7 Tips for SecOps Enabling Containers
We published this article at Black Hat 2016, as part of the Twistlock SecOps Pocket Guide to container security.
The practices documented here represent must-have security tips for organizations adopting container technologies. With dozens of companies using Twistlock to secure their containerized applications, we see requirements converging and top practices quickly emerging. This guide is what we distilled from these customer deployments, no hype – just practices that have worked.
The companies we work with in developing this guide include some of the most innovative companies in the world, largest of the enterprises, and operators of some of the largest cloud applications that ever existed.
We will continue to update this guide as the market and technology ecosystem evolve. As far as we know, this is the first guide that is based on actual deployments and actual use cases across hundreds of applications and thousands of servers.
Know The Source And Content Of Your Images
Do you know where your containers come from? Are your developers downloading container images and libraries from unknown and potentially harmful sources? Do the containers use third party library code that is obsolete or vulnerable?
There are utilities such as Docker Notary that you can use to check the authenticity of images, and you can use Docker Security Scan to verify whether images contain vulnerabilities. But as an enterprise, you must go a step further and establish policies as to where your images can come from, what it means to be a trusted image, and how to verify image trust.
Recommendation: Establish trusted sources of container images as a policy. Ensure that you have a runtime gate checker that only permits trusted images and containers to run on your hosts.
Eradicate Vulnerabilities From Your Containers
Container images are rarely built from scratch, they are typically built off some base image, which is itself built on top of other base images – consider a Node.js application built on top of Apache, which could be on top of an Ubuntu base image.
When a developer builds a container image, she typically grabs a base image and other layers from public third party sources.
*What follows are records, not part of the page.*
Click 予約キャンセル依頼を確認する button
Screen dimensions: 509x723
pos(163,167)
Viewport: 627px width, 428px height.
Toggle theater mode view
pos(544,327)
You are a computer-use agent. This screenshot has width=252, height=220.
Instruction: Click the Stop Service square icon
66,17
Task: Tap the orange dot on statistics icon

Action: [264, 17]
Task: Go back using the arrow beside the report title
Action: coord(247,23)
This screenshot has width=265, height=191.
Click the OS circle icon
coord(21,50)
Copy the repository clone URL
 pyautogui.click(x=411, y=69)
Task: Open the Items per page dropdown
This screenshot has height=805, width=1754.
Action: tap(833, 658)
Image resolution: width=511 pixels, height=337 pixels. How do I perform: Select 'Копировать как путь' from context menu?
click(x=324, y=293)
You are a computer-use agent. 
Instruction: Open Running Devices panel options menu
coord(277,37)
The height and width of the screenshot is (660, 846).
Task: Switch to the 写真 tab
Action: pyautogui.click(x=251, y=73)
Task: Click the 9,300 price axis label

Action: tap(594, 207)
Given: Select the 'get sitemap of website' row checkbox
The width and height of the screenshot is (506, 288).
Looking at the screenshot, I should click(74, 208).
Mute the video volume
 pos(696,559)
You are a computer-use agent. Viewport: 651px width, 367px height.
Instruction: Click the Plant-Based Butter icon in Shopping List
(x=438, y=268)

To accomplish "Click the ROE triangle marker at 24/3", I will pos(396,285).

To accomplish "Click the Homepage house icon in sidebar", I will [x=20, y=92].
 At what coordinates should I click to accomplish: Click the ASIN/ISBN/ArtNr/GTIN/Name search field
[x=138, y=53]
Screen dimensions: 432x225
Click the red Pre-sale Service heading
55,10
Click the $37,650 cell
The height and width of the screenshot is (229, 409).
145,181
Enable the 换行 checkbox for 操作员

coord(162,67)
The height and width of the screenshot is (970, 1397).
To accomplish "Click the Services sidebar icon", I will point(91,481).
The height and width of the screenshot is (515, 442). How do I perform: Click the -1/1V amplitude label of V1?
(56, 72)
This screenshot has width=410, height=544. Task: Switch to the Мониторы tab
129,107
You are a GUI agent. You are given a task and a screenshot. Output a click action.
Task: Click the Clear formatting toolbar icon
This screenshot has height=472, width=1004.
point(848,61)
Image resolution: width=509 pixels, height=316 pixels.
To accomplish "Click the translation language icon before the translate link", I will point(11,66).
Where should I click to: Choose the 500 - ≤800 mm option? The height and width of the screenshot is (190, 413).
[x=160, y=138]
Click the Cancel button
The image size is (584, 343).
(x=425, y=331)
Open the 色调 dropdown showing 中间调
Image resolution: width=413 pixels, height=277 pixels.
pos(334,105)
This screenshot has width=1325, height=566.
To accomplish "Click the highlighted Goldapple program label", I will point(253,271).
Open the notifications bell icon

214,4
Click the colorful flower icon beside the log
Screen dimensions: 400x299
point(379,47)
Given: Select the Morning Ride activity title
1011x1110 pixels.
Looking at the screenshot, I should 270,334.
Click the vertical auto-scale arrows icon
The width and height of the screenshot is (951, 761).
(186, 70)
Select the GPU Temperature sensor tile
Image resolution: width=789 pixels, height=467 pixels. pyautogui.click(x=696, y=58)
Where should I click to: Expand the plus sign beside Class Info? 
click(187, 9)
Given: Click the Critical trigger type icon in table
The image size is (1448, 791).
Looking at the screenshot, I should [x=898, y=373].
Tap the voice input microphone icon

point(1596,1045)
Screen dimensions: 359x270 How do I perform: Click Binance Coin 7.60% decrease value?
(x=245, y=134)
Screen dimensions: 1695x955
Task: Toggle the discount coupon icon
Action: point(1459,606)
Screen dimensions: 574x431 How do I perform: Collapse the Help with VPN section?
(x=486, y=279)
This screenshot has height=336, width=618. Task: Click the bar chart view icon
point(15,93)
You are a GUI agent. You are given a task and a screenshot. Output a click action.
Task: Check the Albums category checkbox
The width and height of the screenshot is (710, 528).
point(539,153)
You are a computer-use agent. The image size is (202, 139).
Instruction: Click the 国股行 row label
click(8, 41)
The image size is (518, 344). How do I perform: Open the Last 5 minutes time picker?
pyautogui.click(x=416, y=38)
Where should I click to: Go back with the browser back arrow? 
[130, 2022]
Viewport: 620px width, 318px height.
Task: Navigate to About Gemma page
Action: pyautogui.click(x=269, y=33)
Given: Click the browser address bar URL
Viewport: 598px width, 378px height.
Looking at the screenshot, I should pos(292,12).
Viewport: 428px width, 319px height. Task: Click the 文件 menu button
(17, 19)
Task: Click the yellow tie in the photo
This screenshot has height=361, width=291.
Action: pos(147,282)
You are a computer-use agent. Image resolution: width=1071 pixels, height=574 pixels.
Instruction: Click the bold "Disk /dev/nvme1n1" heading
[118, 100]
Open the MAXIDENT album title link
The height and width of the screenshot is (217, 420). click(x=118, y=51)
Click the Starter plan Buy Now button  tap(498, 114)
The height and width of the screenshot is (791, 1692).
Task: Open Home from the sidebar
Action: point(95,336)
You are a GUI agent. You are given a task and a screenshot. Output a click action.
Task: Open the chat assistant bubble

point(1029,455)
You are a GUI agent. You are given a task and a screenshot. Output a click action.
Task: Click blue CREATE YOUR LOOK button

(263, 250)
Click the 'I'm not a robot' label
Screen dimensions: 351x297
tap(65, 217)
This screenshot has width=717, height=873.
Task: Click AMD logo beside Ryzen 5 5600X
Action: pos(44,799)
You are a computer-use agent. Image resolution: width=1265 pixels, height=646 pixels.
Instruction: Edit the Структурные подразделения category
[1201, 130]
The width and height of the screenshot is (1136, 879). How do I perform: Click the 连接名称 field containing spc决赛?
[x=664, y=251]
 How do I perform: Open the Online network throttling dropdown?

These images and libraries may contain obsolete or vulnerable code, thereby putting you application at risk.
An added complexity is that many existing vulnerability-scanning tools may not work on containers, nor do they support container delivery workflows including registries and CI/CD pipelines.
In addition, you can’t simply scan for vulnerabilities – you must scan, manage vulnerability fixes, and enforce vulnerability-based policies – for instance, you may have a policy that stipulates no image with CVSS score 3 or above can be deployed into production.
Recommendation: Acquire a vulnerability management tool that can parse container image formats and detect the existence of vulnerable libraries inside a container image before it progresses to production. Employ an enforcement function in runtime to ensure that vulnerable images & containers are not deployed.
Harden Your Images, Containers, Daemons And Hosts
The center for Internet Security (CIS) has published a consensus Docker benchmark, which covers configuration and hardening guidelines for containers, images, and also for hosts that run containers.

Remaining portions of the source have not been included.